U2 are genuinely so marvelous that a certain amount of music penetrated through the sound at Croke Park last weekend. But, basically, there were slow numbers, fast numbers, and very fast numbers. You couldn’t hear the words – not that it mattered, since everyone knew the words.
What survived the massive amplification and the concrete reverberations of the stands were tempo and beat. You lost the intros because the crowd had started cheering in recognition. You lost the closing chords, because they’d started cheering again. You lost the middles, because the songs were so well-known to the audience that they were singing along, so that your experience of “With or Without You” was far more of the two girls beside you bellowing it out in a Westmeath accent, slightly behind Bono’s beat, than of Bono singing it.
Rock critics wrote about the concerts as if they were LPs, as if nuance was detectable. But whatever Croke Park was about, it was not about listening to music. What, indeed, was it about? For all the thousands and thousands of words I’ve read about last weekend’s concerts, nobody seems able to explain just why U2 is the voice of the Zeitgeist. This is not to question the individual brilliance of the band’s members. They are, each, wonderfully talented. But what are these orchestrations, these tempi, these developments of an opening theme, this level of difficulty or easiness, these sentiments – all that comes out of Bono and the others as they invent and shape a song – why is this meaningful all over the world? By what process does significance leave one kind of music or one performer or one band, so that it suddenly seems old-fashioned and irrelevant, and what happens to make the new band seem significant? On what level does rock music work? The audiences in Milan and Cork and Boston are quite different from each other: what is it in U2 that is meaningful to all of them? The words? The level of performance? Something no one can explain?

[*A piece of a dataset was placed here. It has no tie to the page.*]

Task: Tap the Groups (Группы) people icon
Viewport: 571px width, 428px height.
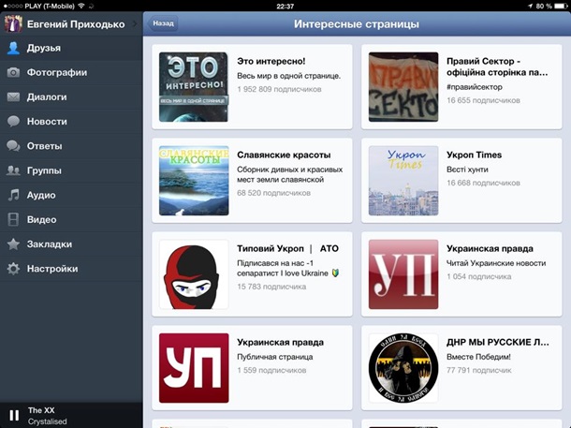Action: 13,170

What journalism does, vaguely aware that there’s a mystery here, is to divide the answer between descriptions of the music, “the Edge’s driving guitar soars past the most committed drum solo that even Larry has ever attempted” kind of thing, and the biographical “Bono stared out into the hot New Mexico night” kind of thing. But these don’t add up to any kind of intelligible discussion. Given the overwhelming importance of rock music in popular culture, it is a great pity that the newspapers, in particular, don’t give more space to thoughtful writing about rock.
The “color-piece” writers, too, seemed to be in the grip of a benign myth, so much so that they referred to Sunday’s rain, which made you wet, the same as any other rain, as “a light drizzle.” The crowds were celebratory, welcoming their own back, cheerful, joyful, etc. Well, as a matter of fact, the concert I was at was a distinctly poignant occasion, precisely because U2 are from Dublin, and were the only four millionaires there. The kids in the audience looked so poor. They are poor. They were by far the least privileged crowd U2 have so far played to (Belfast at least is in a welfare state). In comparison to playing in Basel, it must have been like playing in Soweto. They were awfully young and thin and plain, as far as the eye could see, ungainly when they danced, keeping to their own groups, generally humble. The one thing they had was energy. It is a stirring sight to see 40,000 people jumping up and down in unison, but the unison would be just as complete for Ronnie Drew and “Alive, Alive O-O” as it was for “Where the Streets Have No Name.” Unison isn’t of itself about anything: you get it in Croke Park at a great goal the same as you get it at U2.
So what was distinctively “U2-ish” about the occasion? In what ways was it different from any other very popular, very well-hyped rock concert? The answer surely is only in a sad way, really. The members of the band are even more not one of us than, say, the Rolling Stones, because they were, once, one of us. The gap between them and their audience is felt, no doubt on both sides. The bouncers, terrifying as Alsatians, mark the boundary of worlds. Bono can bend toward us from the ramp, but never come among us. People talk of “national pride” being evoked by U2, but it is difficult to see just how any nation can take any credit for their talent or their luck. Rock concerts are a conspiracy to make musicians – the buildup, the lights, the shrieks – seem like superior beings, but how do you believe in superior beings from Artane? The relationship between Ireland and U2 is far more complex than journalism admits.